# EXERCISE
Here are the records. Write out exactly the lines between the one holding "Tap the 券 badge beside 左外后视镜转向灯" and the one holding "Select the hour field showing 17", inclusive.

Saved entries
= Beginning of Section =

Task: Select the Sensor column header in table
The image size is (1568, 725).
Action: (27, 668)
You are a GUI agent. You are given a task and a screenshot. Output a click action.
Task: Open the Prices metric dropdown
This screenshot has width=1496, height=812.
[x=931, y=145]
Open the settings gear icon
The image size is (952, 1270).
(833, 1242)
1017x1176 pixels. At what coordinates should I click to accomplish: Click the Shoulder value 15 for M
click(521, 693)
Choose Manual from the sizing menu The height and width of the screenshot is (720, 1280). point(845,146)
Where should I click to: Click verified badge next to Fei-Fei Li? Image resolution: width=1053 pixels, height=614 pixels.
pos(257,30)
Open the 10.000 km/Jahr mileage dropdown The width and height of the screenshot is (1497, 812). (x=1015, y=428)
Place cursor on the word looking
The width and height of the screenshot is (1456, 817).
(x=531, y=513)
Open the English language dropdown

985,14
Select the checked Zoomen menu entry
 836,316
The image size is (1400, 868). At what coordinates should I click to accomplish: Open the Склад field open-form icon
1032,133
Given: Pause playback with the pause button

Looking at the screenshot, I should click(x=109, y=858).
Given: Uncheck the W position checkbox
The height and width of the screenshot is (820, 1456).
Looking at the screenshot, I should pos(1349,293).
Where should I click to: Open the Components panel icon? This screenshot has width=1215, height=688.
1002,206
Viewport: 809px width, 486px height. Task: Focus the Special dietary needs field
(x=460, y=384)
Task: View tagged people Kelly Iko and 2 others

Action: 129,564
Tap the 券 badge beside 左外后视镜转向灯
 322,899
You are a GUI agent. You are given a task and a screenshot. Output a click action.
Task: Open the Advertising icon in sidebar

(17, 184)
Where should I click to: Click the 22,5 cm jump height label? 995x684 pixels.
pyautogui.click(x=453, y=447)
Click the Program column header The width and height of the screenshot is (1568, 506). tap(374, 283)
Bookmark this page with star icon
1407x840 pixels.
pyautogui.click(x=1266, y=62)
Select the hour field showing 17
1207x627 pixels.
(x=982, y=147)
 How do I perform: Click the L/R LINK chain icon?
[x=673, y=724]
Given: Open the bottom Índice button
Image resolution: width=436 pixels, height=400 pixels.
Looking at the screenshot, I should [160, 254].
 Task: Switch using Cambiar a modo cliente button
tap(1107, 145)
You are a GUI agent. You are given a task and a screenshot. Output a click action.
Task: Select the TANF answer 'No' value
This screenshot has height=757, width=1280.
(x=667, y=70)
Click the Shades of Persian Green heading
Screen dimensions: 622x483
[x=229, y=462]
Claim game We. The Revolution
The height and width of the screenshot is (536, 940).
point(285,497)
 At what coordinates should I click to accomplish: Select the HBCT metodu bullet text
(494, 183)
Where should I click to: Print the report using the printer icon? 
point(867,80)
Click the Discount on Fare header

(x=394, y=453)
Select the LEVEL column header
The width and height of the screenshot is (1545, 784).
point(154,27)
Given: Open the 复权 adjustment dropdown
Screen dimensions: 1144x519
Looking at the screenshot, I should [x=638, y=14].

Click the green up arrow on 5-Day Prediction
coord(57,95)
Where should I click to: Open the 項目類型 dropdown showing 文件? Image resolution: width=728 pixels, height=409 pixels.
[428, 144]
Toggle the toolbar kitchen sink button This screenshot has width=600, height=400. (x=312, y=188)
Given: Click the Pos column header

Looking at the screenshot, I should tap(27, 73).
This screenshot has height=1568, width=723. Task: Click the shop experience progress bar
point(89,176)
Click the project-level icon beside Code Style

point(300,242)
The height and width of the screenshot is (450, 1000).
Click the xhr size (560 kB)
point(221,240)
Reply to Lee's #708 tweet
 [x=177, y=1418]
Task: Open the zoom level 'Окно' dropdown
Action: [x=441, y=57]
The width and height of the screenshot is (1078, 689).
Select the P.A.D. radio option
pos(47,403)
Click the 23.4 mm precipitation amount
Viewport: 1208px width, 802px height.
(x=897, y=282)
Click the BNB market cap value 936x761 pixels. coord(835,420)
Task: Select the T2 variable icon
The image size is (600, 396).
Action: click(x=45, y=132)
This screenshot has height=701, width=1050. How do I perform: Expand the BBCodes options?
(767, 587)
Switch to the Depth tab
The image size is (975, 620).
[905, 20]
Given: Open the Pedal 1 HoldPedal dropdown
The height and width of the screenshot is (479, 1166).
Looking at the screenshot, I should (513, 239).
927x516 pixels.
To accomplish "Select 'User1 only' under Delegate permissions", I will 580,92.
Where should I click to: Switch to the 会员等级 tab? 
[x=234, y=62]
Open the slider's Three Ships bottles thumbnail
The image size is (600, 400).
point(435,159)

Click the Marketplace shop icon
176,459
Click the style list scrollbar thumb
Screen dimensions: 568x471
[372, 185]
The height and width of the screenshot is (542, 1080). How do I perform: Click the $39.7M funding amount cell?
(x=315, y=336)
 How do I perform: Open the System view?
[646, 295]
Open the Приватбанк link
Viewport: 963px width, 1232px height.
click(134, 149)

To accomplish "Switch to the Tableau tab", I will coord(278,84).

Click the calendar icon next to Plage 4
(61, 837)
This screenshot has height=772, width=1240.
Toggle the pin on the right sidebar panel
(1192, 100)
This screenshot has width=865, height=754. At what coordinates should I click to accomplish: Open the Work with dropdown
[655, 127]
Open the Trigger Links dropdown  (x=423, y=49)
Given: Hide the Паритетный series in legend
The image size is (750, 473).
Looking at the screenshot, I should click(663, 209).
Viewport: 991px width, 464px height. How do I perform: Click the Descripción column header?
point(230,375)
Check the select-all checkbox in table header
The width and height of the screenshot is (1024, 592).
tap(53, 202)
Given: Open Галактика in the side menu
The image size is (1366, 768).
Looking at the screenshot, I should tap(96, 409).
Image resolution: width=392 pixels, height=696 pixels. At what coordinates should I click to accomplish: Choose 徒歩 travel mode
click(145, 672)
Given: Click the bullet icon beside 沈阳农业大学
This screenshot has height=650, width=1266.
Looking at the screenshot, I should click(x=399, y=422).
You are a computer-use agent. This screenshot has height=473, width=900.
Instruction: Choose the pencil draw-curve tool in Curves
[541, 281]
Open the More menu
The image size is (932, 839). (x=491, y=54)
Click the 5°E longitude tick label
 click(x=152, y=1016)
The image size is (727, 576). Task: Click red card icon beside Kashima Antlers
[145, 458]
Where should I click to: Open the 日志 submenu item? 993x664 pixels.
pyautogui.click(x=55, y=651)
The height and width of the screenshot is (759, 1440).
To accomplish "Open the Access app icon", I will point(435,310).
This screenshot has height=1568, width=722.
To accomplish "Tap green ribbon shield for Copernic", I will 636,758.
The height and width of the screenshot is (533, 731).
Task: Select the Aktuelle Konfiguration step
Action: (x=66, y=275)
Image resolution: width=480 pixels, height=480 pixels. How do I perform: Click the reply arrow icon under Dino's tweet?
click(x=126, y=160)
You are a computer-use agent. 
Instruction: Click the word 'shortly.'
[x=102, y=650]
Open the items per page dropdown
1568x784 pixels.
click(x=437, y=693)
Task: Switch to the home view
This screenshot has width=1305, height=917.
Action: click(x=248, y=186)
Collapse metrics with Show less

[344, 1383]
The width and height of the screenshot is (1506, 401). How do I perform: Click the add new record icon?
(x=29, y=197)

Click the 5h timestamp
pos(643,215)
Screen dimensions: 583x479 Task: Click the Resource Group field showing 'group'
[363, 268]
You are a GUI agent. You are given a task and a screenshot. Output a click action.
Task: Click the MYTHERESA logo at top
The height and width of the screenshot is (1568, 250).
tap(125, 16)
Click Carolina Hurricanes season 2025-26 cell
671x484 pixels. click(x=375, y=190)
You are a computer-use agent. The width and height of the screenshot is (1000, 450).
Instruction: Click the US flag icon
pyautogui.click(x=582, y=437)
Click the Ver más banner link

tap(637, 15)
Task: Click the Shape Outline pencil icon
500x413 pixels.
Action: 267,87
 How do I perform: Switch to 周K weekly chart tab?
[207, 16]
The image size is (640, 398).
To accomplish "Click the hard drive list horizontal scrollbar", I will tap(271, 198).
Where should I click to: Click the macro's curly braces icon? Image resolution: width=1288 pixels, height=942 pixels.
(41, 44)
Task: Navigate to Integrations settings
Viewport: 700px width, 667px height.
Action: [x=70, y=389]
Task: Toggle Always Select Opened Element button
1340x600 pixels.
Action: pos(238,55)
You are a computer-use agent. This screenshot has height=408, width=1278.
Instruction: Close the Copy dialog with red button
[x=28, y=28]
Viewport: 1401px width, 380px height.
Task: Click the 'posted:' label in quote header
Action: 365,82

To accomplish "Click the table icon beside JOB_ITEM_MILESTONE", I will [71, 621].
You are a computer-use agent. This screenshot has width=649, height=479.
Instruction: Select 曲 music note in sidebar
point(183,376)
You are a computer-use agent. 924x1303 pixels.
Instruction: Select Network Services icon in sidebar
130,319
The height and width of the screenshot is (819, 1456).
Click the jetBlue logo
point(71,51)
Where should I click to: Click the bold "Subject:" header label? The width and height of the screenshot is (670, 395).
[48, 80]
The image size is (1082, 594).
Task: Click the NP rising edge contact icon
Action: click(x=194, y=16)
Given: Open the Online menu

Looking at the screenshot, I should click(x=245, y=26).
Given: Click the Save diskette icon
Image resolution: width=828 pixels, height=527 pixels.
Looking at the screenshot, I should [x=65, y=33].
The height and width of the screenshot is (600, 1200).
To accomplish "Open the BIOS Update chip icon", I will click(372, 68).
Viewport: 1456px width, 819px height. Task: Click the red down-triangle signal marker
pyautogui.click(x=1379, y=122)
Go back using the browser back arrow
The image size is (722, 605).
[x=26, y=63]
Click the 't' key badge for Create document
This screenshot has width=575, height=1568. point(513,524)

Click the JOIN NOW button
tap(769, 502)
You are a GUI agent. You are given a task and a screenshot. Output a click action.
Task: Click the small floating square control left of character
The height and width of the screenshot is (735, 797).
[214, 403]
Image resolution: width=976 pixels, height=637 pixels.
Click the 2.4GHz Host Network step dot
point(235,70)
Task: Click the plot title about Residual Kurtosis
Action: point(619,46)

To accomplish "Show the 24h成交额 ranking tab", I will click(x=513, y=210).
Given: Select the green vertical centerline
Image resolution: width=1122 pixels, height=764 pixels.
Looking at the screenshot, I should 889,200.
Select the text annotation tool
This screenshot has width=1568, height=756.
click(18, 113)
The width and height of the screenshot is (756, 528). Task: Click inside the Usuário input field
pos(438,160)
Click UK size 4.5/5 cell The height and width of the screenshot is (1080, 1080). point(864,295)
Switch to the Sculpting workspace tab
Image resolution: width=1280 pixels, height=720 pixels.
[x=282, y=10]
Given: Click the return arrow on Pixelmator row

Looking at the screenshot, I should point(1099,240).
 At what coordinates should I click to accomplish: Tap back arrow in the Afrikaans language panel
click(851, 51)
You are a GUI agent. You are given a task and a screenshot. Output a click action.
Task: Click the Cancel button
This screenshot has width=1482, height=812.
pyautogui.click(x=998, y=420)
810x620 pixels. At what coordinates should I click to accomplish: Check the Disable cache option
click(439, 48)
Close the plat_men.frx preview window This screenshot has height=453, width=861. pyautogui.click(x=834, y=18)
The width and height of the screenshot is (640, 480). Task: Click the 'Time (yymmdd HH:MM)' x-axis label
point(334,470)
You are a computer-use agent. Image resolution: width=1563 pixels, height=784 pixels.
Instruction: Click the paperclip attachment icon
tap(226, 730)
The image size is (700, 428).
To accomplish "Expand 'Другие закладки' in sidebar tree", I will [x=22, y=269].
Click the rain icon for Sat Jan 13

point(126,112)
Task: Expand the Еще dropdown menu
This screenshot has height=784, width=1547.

= End of Section =

# ANSWER BOX
Tap the 券 badge beside 左外后视镜转向灯
 322,899
You are a GUI agent. You are given a task and a screenshot. Output a click action.
Task: Open the Advertising icon in sidebar

(17, 184)
Where should I click to: Click the 22,5 cm jump height label? 995x684 pixels.
pyautogui.click(x=453, y=447)
Click the Program column header The width and height of the screenshot is (1568, 506). tap(374, 283)
Bookmark this page with star icon
1407x840 pixels.
pyautogui.click(x=1266, y=62)
Select the hour field showing 17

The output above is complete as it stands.